Work instructions:
a) According to the tika documentation, what is the default timeout for a parse before the process is killed and restarted?
b) In the tika documentation, rewrite the passage from "Strings starting with" up to and including "converted files in.", substituting "scratch" for "temporary".

Reading text:
____

% Generated by roxygen2: do not edit by hand
% Please edit documentation in R/tika.R
\name{tika}
\alias{tika}
\title{Main R Interface to 'Apache Tika'}
\usage{
tika(input, output = c("text", "jsonRecursive", "xml", "html")[1],
  output_dir = "", return = TRUE, java = rtika::java(),
  jar = rtika::tika_jar(), threads = 2, max_restarts = integer(),
  timeout = 3e+05, max_file_size = integer(), args = character(),
  quiet = TRUE, cleanup = TRUE, lib.loc = .libPaths())
}
\arguments{
\item{input}{Character vector describing the paths to the input documents.
Strings starting with 'http://','https://', or 'ftp://' are downloaded to a
temporary directory first. Each file will be read, but not modified.}

\item{output}{Optional character vector of the output format. The default,
\code{"text"}, gets plain text without metadata. \code{"xml"} and
\code{"html"} get \code{XHTML} text with metadata. \code{"jsonRecursive"}
gets \code{XHTML} text and \code{json} metadata.
\code{c("jsonRecursive","text")} or \code{c("J","t")} get plain text and
\code{json} metadata. See the 'Output Details' section.}

\item{output_dir}{Optional directory path to save the converted files in.
Tika may overwrite files so an empty directory is best. See the 'Output
Details' section before using.}

\item{return}{Logical if an R object should be returned. Defaults to
TRUE. If set to FALSE, and output_dir (above) must be specified.}

\item{java}{Optional command to invoke Java. For example, it can be the full
path to a particular Java version. See the Configuration section below.}

\item{jar}{Optional alternative path to a \code{tika-app-X.XX.jar}. Useful
if this package becomes out of date.}

\item{threads}{Integer of the number of file consumer threads Tika uses.
Defaults to 2.}

\item{max_restarts}{Integer of the maximum number of times the watchdog
process will restart the child process. The default is no limit.}

\item{timeout}{Integer of the number of milliseconds allowed to a parse
before the process is killed and restarted. Defaults to 300000.}

\item{max_file_size}{Integer of the maximum bytes allowed.

____

Extracted material:
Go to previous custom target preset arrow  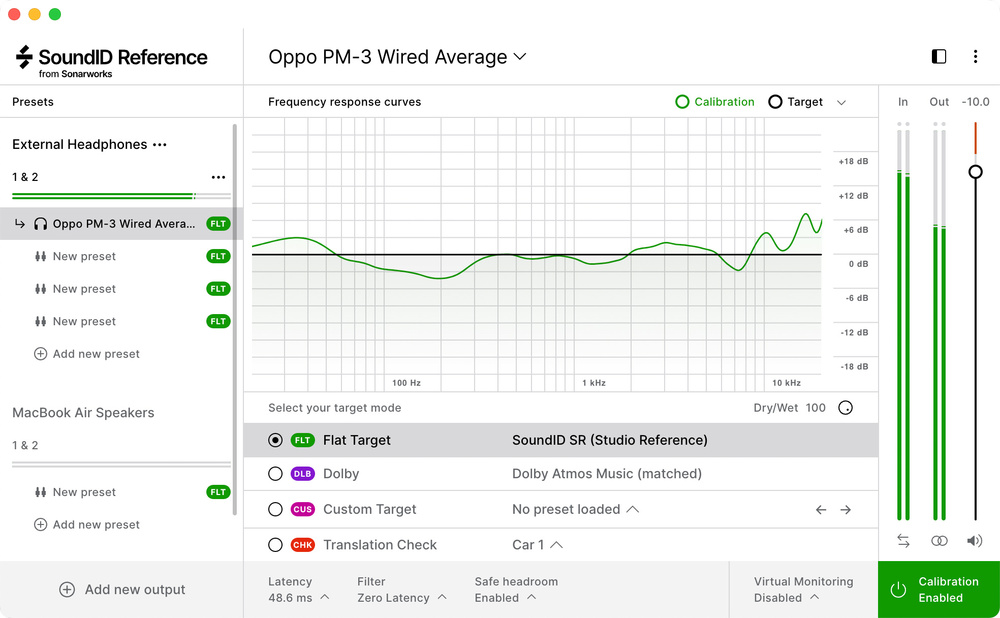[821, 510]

____

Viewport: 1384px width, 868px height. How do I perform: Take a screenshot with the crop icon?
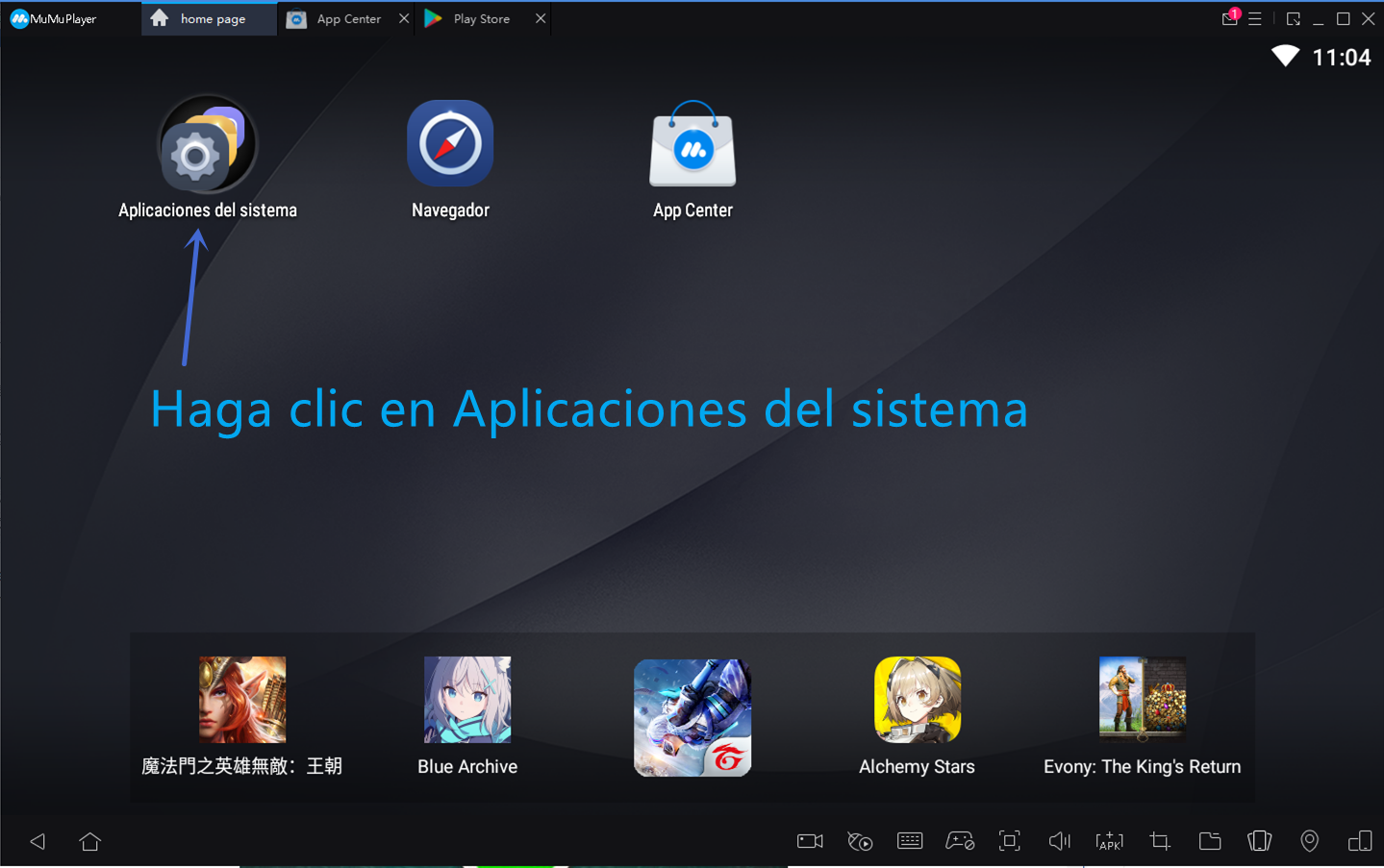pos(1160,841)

____

Replies:
a) 300000 milliseconds.

b)
Strings starting with 'http://','https://', or 'ftp://' are downloaded to a
scratch directory first. Each file will be read, but not modified.}

\item{output}{Optional character vector of the output format. The default,
\code{"text"}, gets plain text without metadata. \code{"xml"} and
\code{"html"} get \code{XHTML} text with metadata. \code{"jsonRecursive"}
gets \code{XHTML} text and \code{json} metadata.
\code{c("jsonRecursive","text")} or \code{c("J","t")} get plain text and
\code{json} metadata. See the 'Output Details' section.}

\item{output_dir}{Optional directory path to save the converted files in.